In module 1, you learned that matter is made up of atoms which are too small to see with
the unaided eye or even with the use of the ordinary light microscope. When the idea of the
atom was conceived by the ancient Greek philosophers, they thought the atom is indivisible,
that it has no parts.

Scientists have proven, however, that the atom is composed of even smaller particles. From
experiments conducted in the latter part of the 19th century to the early half of the 20th century,
scientists collected evidence that atoms are composed of three types of particles, namely, (1)
protons, (2) electrons and (3) neutrons.

II. Learning Competencies/Objectives:

In this module, the learner should be able to:

1. Identify and determine the number of protons, neutrons and electrons in a particular
atom;
2. Determine how these components differ from each other;
3. Identify how these components are arranged inside an atom.

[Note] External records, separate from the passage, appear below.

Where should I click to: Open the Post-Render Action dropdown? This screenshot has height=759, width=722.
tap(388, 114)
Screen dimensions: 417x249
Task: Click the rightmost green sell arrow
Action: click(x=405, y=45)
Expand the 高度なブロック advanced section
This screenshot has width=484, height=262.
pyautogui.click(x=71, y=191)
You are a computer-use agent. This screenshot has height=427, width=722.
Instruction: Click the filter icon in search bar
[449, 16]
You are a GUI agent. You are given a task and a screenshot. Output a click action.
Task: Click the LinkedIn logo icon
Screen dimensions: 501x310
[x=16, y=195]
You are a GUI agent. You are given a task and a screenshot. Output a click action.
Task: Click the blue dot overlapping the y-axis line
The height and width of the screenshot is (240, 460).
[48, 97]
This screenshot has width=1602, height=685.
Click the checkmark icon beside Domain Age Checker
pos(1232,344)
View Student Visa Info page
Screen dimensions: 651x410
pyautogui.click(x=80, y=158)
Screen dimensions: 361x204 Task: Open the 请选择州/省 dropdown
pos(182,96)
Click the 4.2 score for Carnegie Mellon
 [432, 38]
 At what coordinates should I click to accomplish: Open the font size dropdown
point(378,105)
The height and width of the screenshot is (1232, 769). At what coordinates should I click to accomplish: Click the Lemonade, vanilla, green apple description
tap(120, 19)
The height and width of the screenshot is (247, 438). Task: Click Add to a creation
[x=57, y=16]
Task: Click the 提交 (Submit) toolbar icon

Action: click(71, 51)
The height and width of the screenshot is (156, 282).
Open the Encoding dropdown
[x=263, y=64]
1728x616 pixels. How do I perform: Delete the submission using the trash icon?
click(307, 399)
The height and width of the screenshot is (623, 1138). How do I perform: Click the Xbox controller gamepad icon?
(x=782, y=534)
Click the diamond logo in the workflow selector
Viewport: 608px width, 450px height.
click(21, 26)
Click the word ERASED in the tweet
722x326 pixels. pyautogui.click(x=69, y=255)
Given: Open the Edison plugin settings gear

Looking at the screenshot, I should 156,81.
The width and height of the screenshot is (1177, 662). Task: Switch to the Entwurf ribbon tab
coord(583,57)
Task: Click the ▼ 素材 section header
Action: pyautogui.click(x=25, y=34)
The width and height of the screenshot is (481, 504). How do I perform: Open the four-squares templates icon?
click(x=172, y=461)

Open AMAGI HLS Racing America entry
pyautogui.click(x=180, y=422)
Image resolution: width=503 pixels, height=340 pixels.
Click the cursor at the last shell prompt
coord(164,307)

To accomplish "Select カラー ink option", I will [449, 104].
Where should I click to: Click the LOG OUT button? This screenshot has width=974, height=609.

III. Reading Resources and Instructional Activities

Scientists have conducted various experiments to be able to understand better the structure
and characteristics of the atom. Much of what people know about the atomic structure is the
result of investigations conducted by different scientists. In this module you will find out about
the investigation conducted by each of them that led to the discoveries of the subatomic
particles.

A. What are the Subatomic Particles?

ATOMS of which all objects are made are electrical in nature. Objects are electrically
neutral but they carry electrical charges.
ATOMS contain particles with charges.
 PROTON - carries a positive charge (+1)
 ELECTRON - carries a negative charge (-1)
 NEUTRON - does not carry any charge or neutral.

ATOM is composed of smaller particles namely: proton; electron and neutron. These
components of the atom are collectively referred to as the subatomic particles.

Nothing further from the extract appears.